We’re at that stage with AI now. While everyone is complaining about the quality of the product (It’s slop! It’s soulless! It’s completely inaccurate!), I think we miss the deeper issue, which is this: Almost everyone is using AI to do the same thing they did before, just faster/cheaper/easier.
This will change. Remember that the first few years of television looked very much like filmed stage plays. The Honeymooners could have easily been a Broadway production with essentially no changes. Eventually, though, people figured out a whole new language for TV shows, one that took advantage of the possibilities of that medium. Right now people are using AI to write their emails, create their songs, paint their Ghibli images. But better, more interesting things will emerge.
What would an “AI-native” piece of art look like? What things would you do to take advantage of a tool that has infinite capacity and minimal constraints? Will art start to look like, say, the modern Web page, which is assembled dynamically and on demand—that is, every time someone loads a web page it is built anew drawing from dozens of different data sources to create the single, mutable thing that lives at the end of most modern URLs?

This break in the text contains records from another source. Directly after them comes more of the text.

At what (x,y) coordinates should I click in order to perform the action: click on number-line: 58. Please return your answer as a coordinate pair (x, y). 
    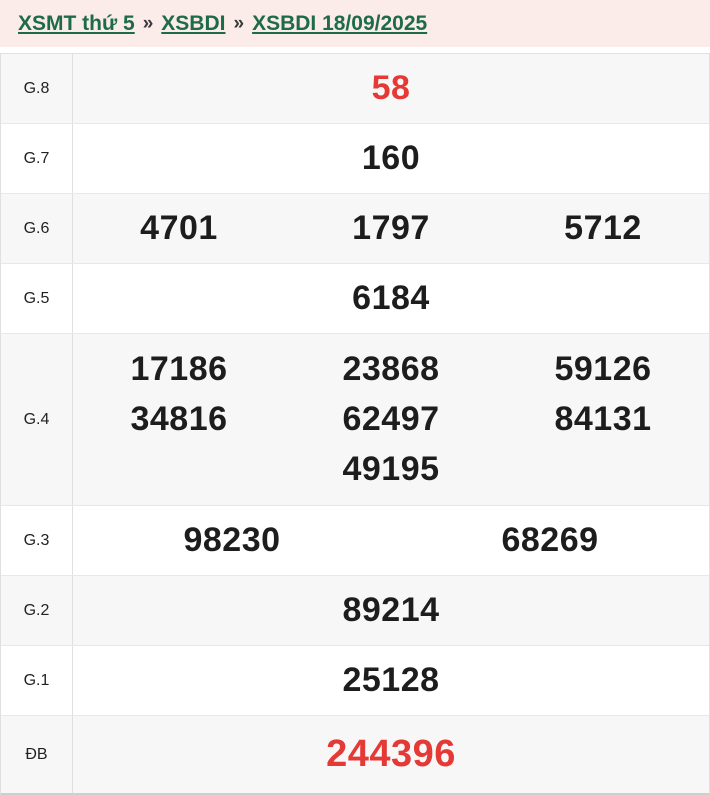
    Looking at the image, I should click on (391, 89).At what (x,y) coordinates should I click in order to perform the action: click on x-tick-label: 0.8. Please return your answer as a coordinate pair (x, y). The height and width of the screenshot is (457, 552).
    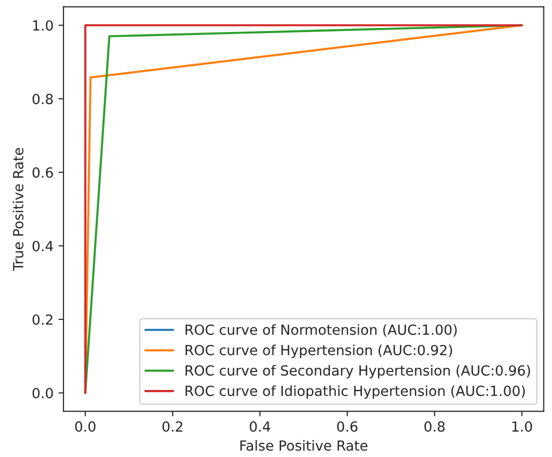
    Looking at the image, I should click on (434, 426).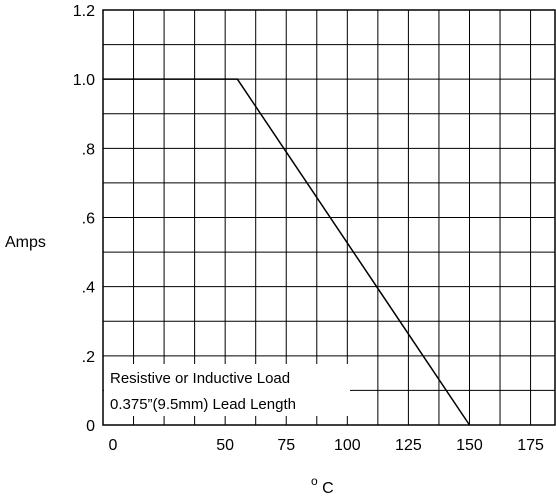  What do you see at coordinates (470, 446) in the screenshot?
I see `x-tick-label: 150` at bounding box center [470, 446].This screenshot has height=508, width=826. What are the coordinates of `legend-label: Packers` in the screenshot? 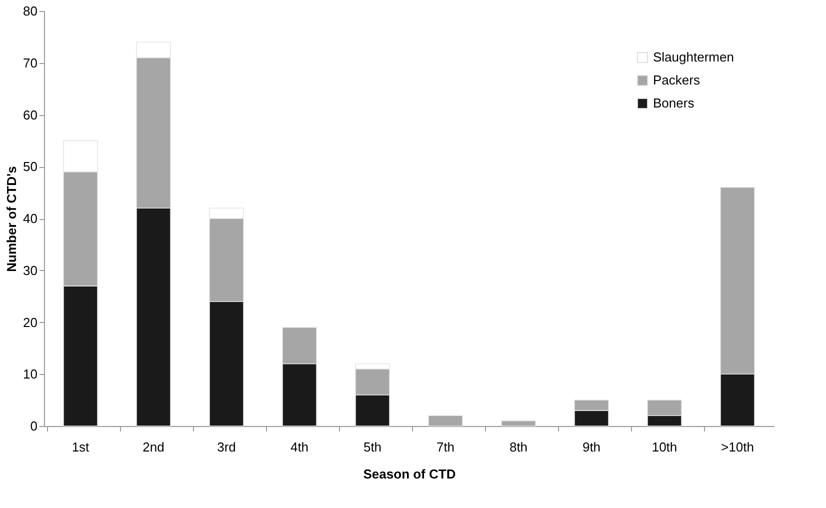 It's located at (676, 80).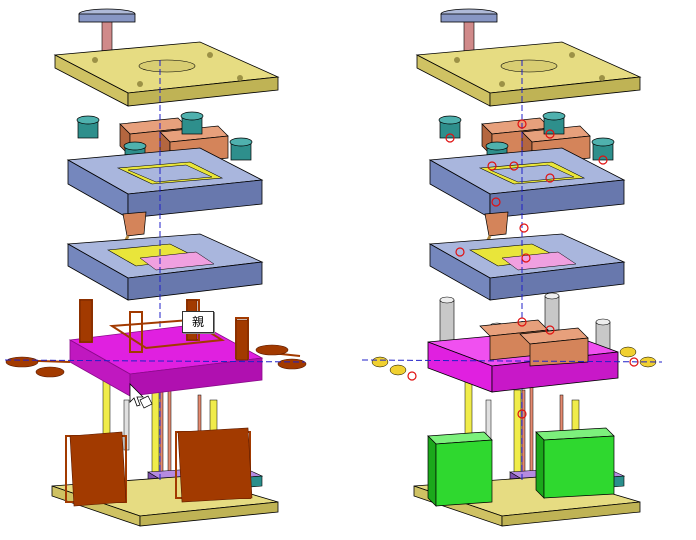  I want to click on support-blocks, so click(521, 467).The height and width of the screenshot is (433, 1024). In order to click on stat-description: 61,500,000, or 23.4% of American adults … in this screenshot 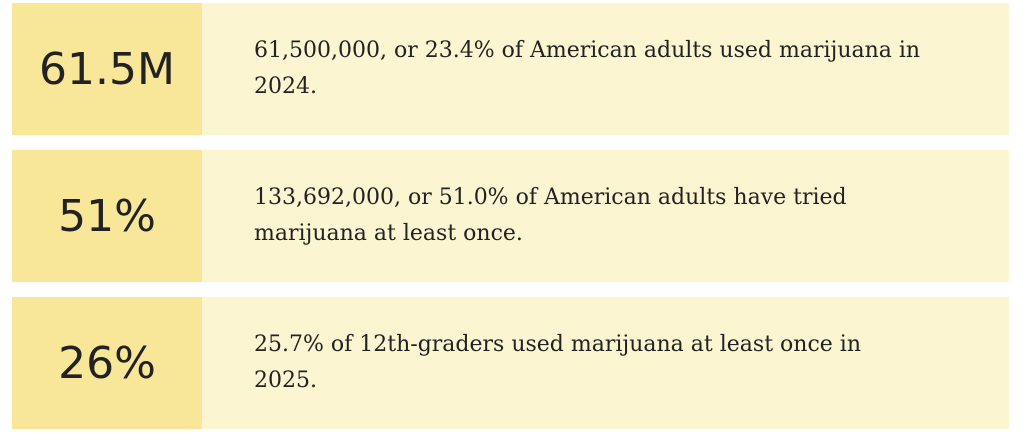, I will do `click(588, 68)`. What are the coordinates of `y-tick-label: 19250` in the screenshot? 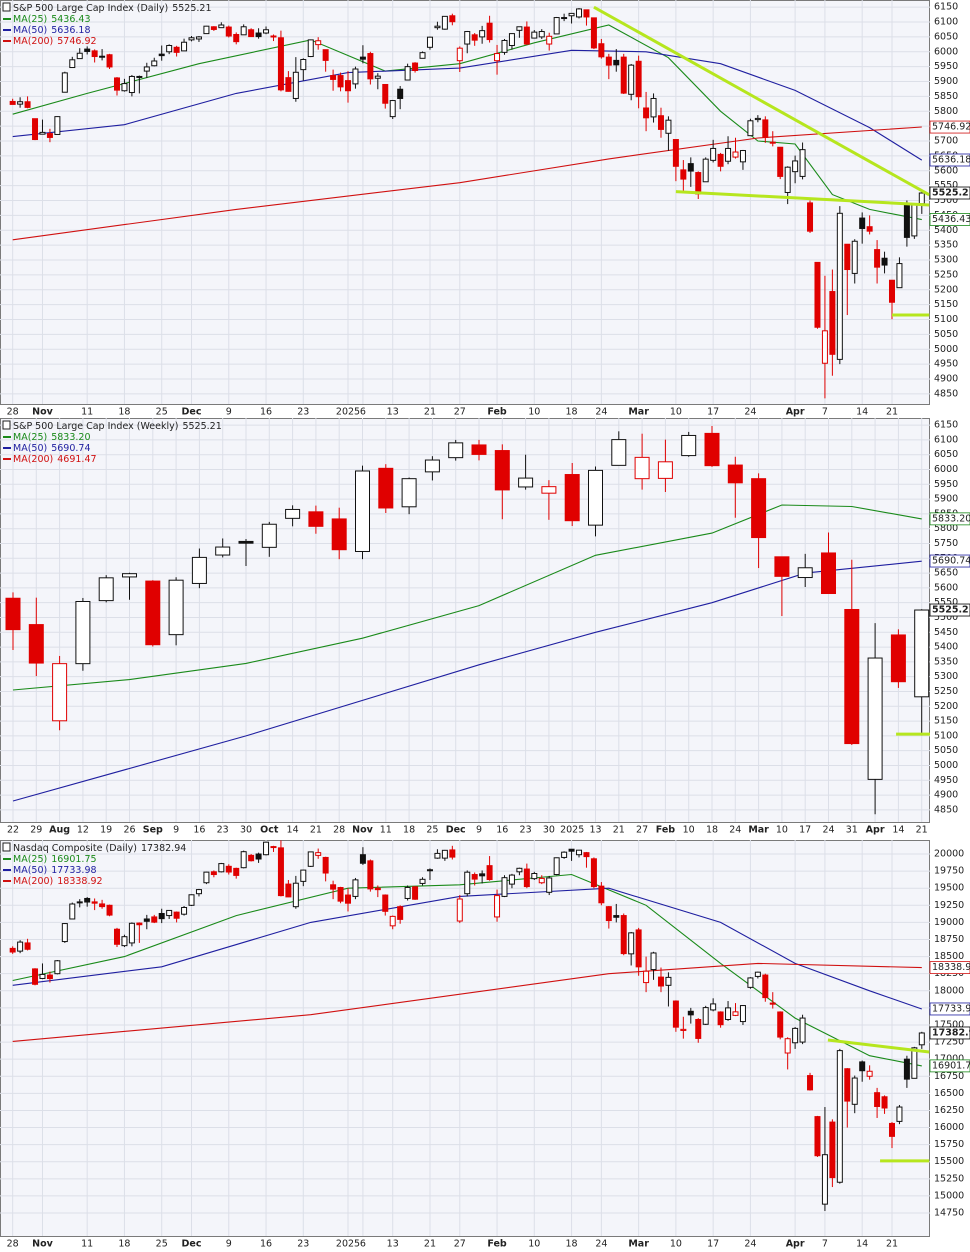 It's located at (949, 906).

One thing I keep coming back to is this: Art that—literally—speaks for itself. Consider the “Artist Statement,” an explanation of the work written by the artist. What would it be like if I as a viewer could engage in a conversation with an object of art—a painting, a piece of music, a book, a film, doesn’t matter what form it takes—about the author's intent? A piece of art that can answer questions about itself, that could point out things the viewer might have missed, that could suggest interpretations that other people have made, would be a really interesting use of LLMs.
It’s something we’re noodling on as we build; would love to know your thoughts!